Robotic navigation resulted in the placement of larger pedicle screws (median diameter of 7.42 [IQR 6.5-7.88] mm vs 6.5 [IQR 6.5-6.5] for ION, p<0.0001; median length 47.5 [IQR 45-50] mm vs 45 [IQR 43.75-47.5] for ION, p<0.0001). There were no intraoperative complications in either group.

For ION, screw size selection was not associated with chronology (p=0.079 for screw length, p=0.752) i.e. there was no learning curve.

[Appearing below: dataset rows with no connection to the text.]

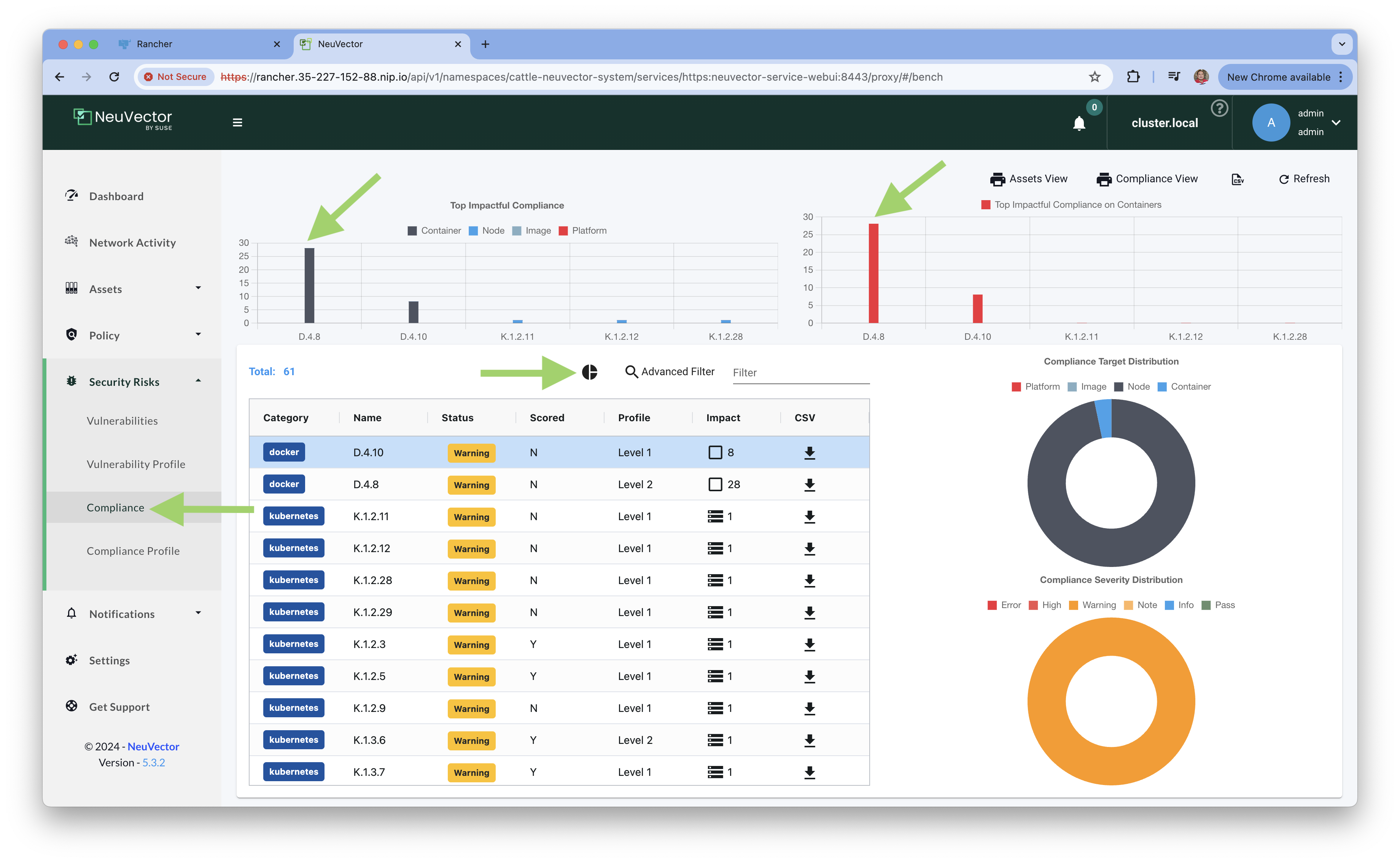Download CSV for K.1.2.11 row
Screen dimensions: 1400x863
(809, 517)
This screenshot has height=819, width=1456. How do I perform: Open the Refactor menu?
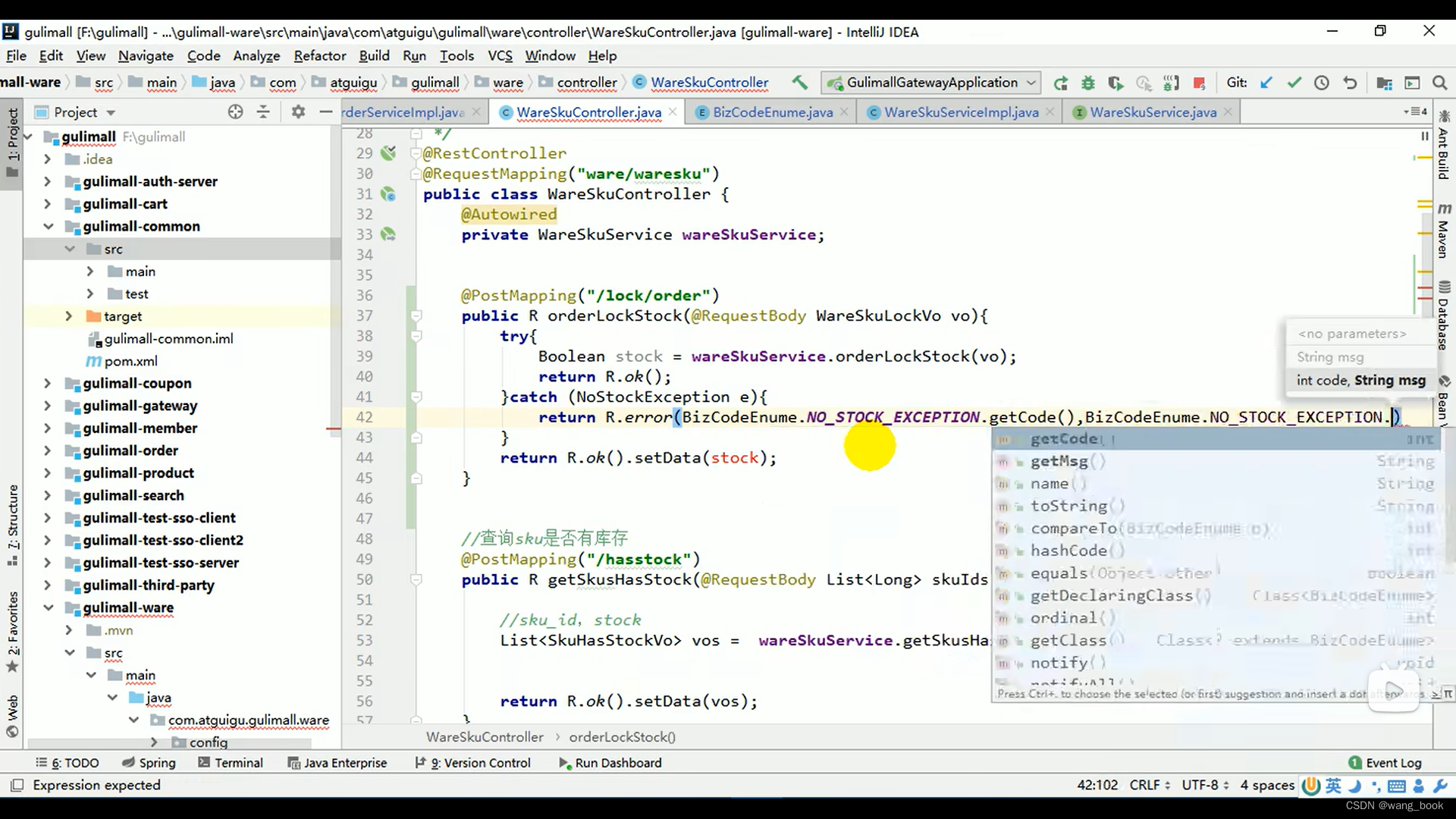319,56
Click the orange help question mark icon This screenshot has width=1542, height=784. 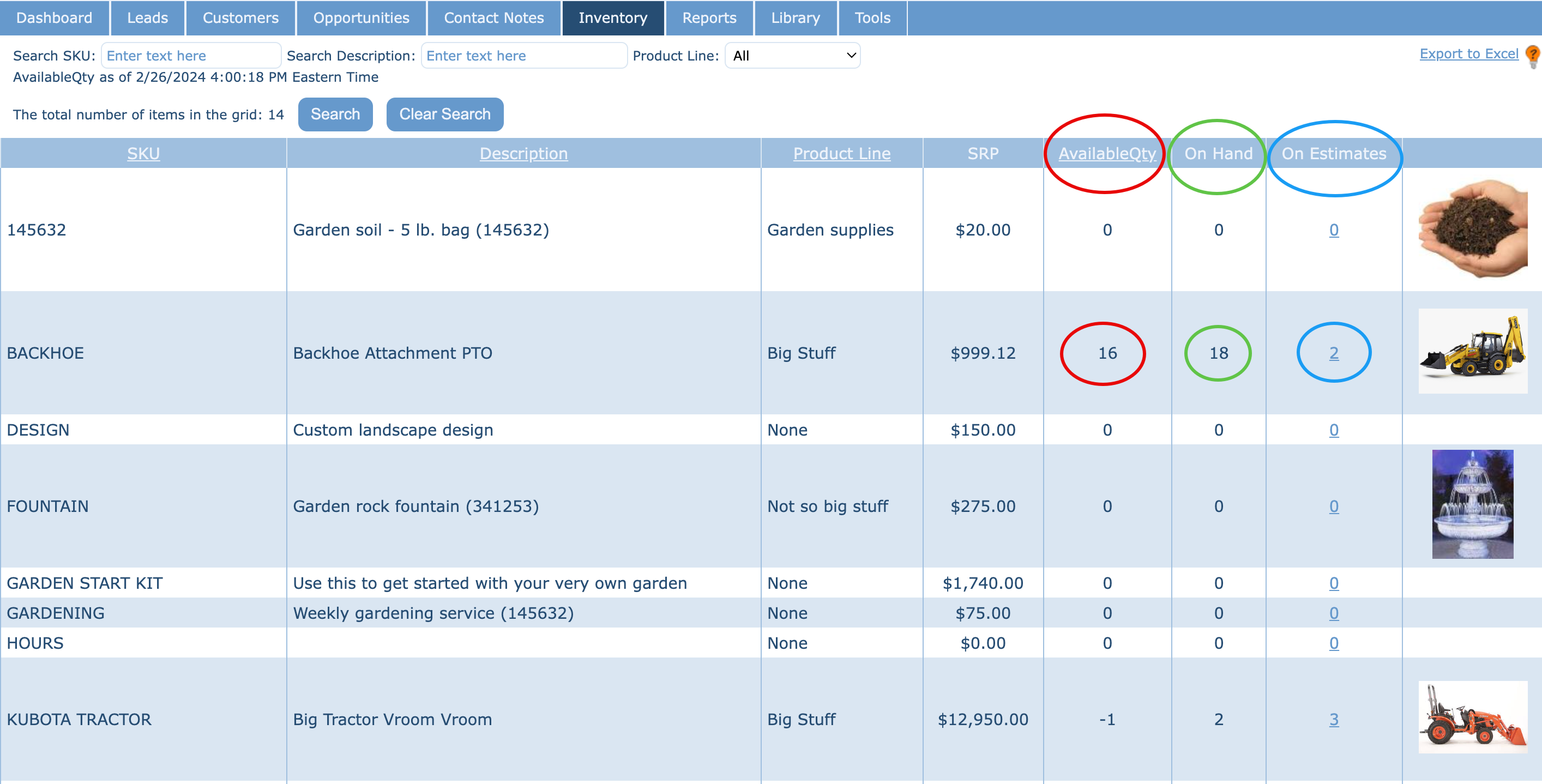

For robotic navigation, proficiency in screw diameter selection was achieved at 20 cases, with median diameter of 6.5mm before proficiency vs 7.5mm afterwards (p<0.0001) and proficiency for screw length was achieved at 15 cases, with median length of 45mm before proficiency vs 48.75mm afterwards (p=0.139)

Conclusion:

Robotic navigation resulted in the placement of larger screws compared to ION, likely attributable to the intraoperative screw size and trajectory planning capabilities of newer generation robotic systems. Furthermore, robotic navigation, but not ION demonstrated a learning curve in pedicle screw sizing, with proficiency achieved at 15 and 20 cases for screw length and diameter respectively. These findings suggest that robotic navigation likely allows for the safe placement of larger pedicle screws, but this benefit may only be apparent after an initial learning curve.  

  1. 1. Kumar A, Merrill RK, Overley SC, et al. Radiation Exposure in Minimally Invasive Transforaminal Lumbar Interbody Fusion: The Effect of the Learning Curve. Int J spine Surg. 2019;13(1):39-45. doi:10.14444/6006
  2. 2. Vaishnav AS, Merrill RK, Sandhu H, et al. A Review of Techniques, Time Demand, Radiation Exposure, and Outcomes of Skin-anchored Intraoperative 3D Navigation in Minimally Invasive Lumbar Spinal Surgery. Spine (Phila Pa 1976). 2020;45(8):E465-E476. doi:10.1097/brs.0000000000003310
  3. 3. Vaishnav AS, Saville P, McAnany S, et al. Retrospective Review of Immediate Restoration of Lordosis in Single-Level Minimally Invasive Transforaminal Lumbar Interbody Fusion: A Comparison of Static and Expandable Interbody Cages. Oper Neurosurg. 2020;18(5):518-523. doi:10.1093/ons/opz240
  4. 4. Vaishnav AS, Gang CH, Qureshi SA. Time-demand , Radiation Exposure and Outcomes of Minimally Invasive Spine Surgery With the Use of Skin-Anchored Intraoperative Navigation The Effect of the Learning Curve. 2021;00(00):1-10.